Photo by LelandsMommy

Tetrachloroethene, or perc as it is known, is a man-made chemical used in dry cleaning and it's a big culprit in the contamination of our water. Cleanup from spills has cost billions.

The more I learn about the dangers of dry cleaning, the more I want to spread the word about safer alternatives. I want photos like this one of an adorable kid in the green grass eating an apple to be able to be snapped for years and years to come.

So I'm sharing what I know with you.


About 80 percent of dry cleaners are still using perc, deemed a hazardous air-pollutant by the Clean Air Act and is a suspected cancer causing agent. There are perc spills more often than there should be...I googled it. It's a carcinogen. It's bad for us, our kids, the Earth.

I hand wash a lot of items that say "dry clean only," but there are some that must be dry cleaned.

What can we do? Get the conversation started.

I have a dry cleaner two doors down from my house. I pass the shop's fan blowing exhaust every day. I hold my breath every time. They offer a hanger recycling program (good start) and I'm going to talk to the owners about what methods (and chemicals) they use to clean. I'm hoping they are in the 20 percent that doesn't use perc. I'll let you know what I learn.

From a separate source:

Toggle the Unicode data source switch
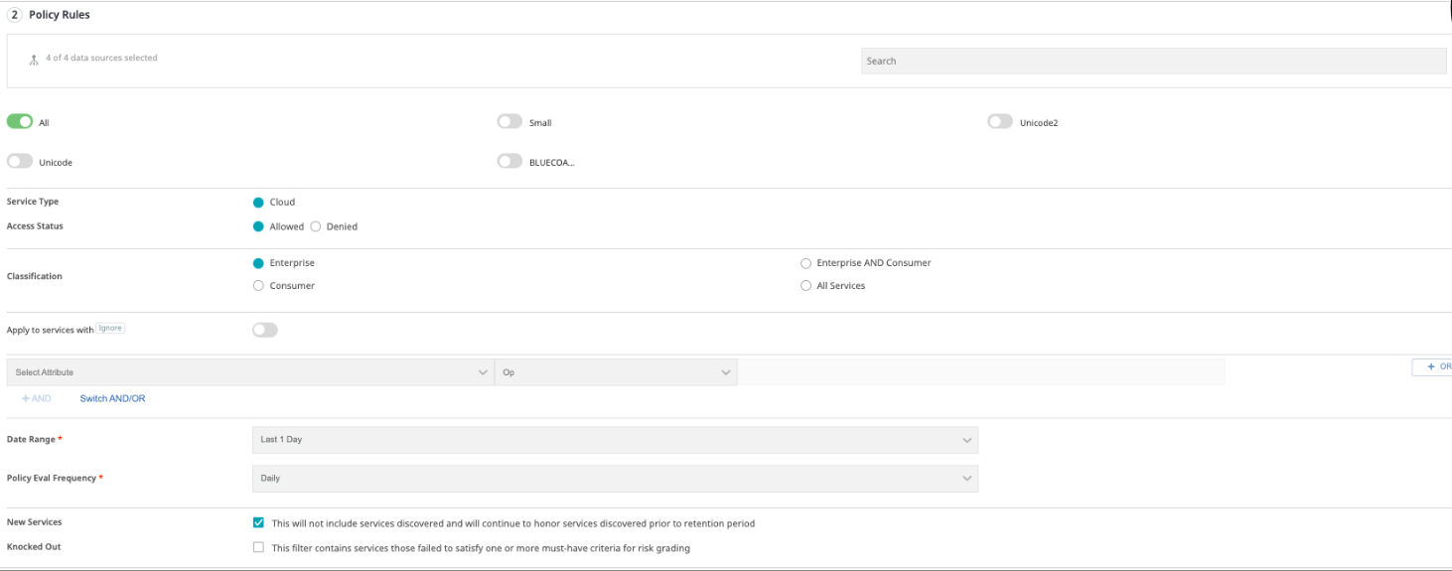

The Wall Street Journal featured a great piece on the best eco-friendly dry cleaners and how safe they are for the environment. It's not a simple answer.

They concluded that there are four alternative methods that are better than using perc and work just as well -- wet, CO2, hydrocarbon, and silicon-based cleaning. But some come with other red flags not as bad as perc, but not entirely the most green way to clean.

WSJ went to Peter Sinsheimer, director of the Pollution Prevention Center at Occidental College in Los Angeles who focuses on the garment-care industry, and asked for his thoughts on the matter.

Wet and CO2 cleaners got his highest marks.

The Professional Wet Cleaners may spell perc with a "k", but we're not judging them on spelling. They launder "dry clean only" garments with water and non-toxic solvents in a machine programmed to suit the needs of the fabric. Note: Some, not all, wet cleaners use perc or other toxic materials to clean, so you have to do your research with individual cleaners. Click here to find a wet cleaner near you.

The CO2 cleaning method compresses carbon dioxide gas into a liquid and mixes it with detergent to clean garments. The CO2 is converted back to a gas and off the fabric as it dries. Yes, it's a greenhouse gas, but it is technically recycled, so no new gas is created in this process. Sinsheimer does say that some cleaners using this method also use other chemicals, so as with wet cleaning, you have to check with the shop. Click here to find CO2 cleaners near you.

Green dry cleaning isn't easy to come by. But I'm going to seek out a professional who offers non-perc dry cleaning (if the one on my corner doesn't) and continue to hand wash when I can. 

What about you? Do you dry clean? Are there eco-friendly cleaners near your home?